## Texte fourni

Le pavé dans la mer. Réelles convictions ou volonté d'apaiser les relations avec les nationalistes ? Depuis quelques mois, les pouvoirs publics corses semblent déterminés à vouloir faire de l'île de beauté une exception institutionnelle. Après la co-officialité de la langue corse, votée le 17 mai par l'Assemblée de Corse, et rejetée le mois suivant par le gouvernement, Paul Giacobbi, président du conseil exécutif de Corse (organe exécutif de la Collectivité territoriale de Corse), a jeté un nouveau pavé dans la Méditerranée. Son idée : "limiter l'accès à la propriété pour les non résidents de l'île".
Sa proposition. L'élu, étiqueté Parti radical de gauche (PRG), s'inquiète de l'afflux des investissements extérieurs dans l'immobilier de l'île, responsable selon lui de la hausse des prix au détriment de l'agriculture et de l'accession à la propriété des locaux. "Si on peut acheter un terrain en Corse aussi aisément qu'une tablette de chocolat sur le rayon d'un supermarché, on court à la catastrophe", s'énerve-t-il ainsi dans un entretien à Corse Matin. "Il faut donc limiter l’accès à la propriété foncière pour les non-résidents. On pourrait fixer, pourquoi pas, le délai à cinq ans de résidence ou se fonder sur l’attachement familial à la Corse afin de ne pas pénaliser les Corses de l’extérieur", propose-t-il.
La proposition de Giacobbi est-elle envisageable ? "Je sais que ça pose un problème de droit européen", reconnaît Paul Giacobbi. Et, comme le précise Corse Matin, "le président du conseil exécutif sait évidemment qu'il va s'exposer à des vents contraires ici, à Paris et à Bruxelles car une volonté politique, aussi justifiée soit-elle, ne peut pas entamer sans fondation juridique et éthique solide la liberté d'accession à la propriété. Le droit européen semble inflexible là-dessus". Mais Paul Giacobbi veut surtout "prendre la mesure de l'atmosphère politique ambiante". L'idée : déterminer quels seront ses soutiens sur l'Île et à Paris, avec l'espoir de réussir à obtenir, à long terme, une dérogation qui avantagerait la Corse, voire même une révision constitutionnelle, au nom du développement de l'Île.
"L'élaboration du Padduc (plan d'aménagement et de développement durable de la Corse) confirme le caractère indispensable d'une telle mesure", insiste-t-il. Une session spéciale sera prochainement programmée sur le sujet au sein de l'Assemblée de Corse, et il est difficile de dire de quel côté pencheront les élus, comme l'explique Corse Martin dans un article daté de jeudi. Comme pour la co-officialité de la langue, le gouvernement devrait donner son avis dans la foulée.

## Données fournies
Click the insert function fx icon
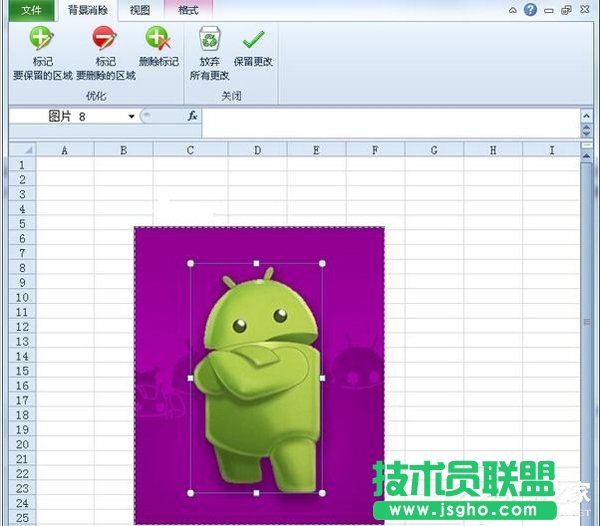The image size is (600, 526). 193,116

## Objectif
Dans l'article sur l'accès à la propriété en Corse, transcrivez fidèlement le passage qui s'ouvre sur les mots contenant « La proposition de » et se clôt sur « développement de l'Île. ».

## Réponse complète
La proposition de Giacobbi est-elle envisageable ? "Je sais que ça pose un problème de droit européen", reconnaît Paul Giacobbi. Et, comme le précise Corse Matin, "le président du conseil exécutif sait évidemment qu'il va s'exposer à des vents contraires ici, à Paris et à Bruxelles car une volonté politique, aussi justifiée soit-elle, ne peut pas entamer sans fondation juridique et éthique solide la liberté d'accession à la propriété. Le droit européen semble inflexible là-dessus". Mais Paul Giacobbi veut surtout "prendre la mesure de l'atmosphère politique ambiante". L'idée : déterminer quels seront ses soutiens sur l'Île et à Paris, avec l'espoir de réussir à obtenir, à long terme, une dérogation qui avantagerait la Corse, voire même une révision constitutionnelle, au nom du développement de l'Île.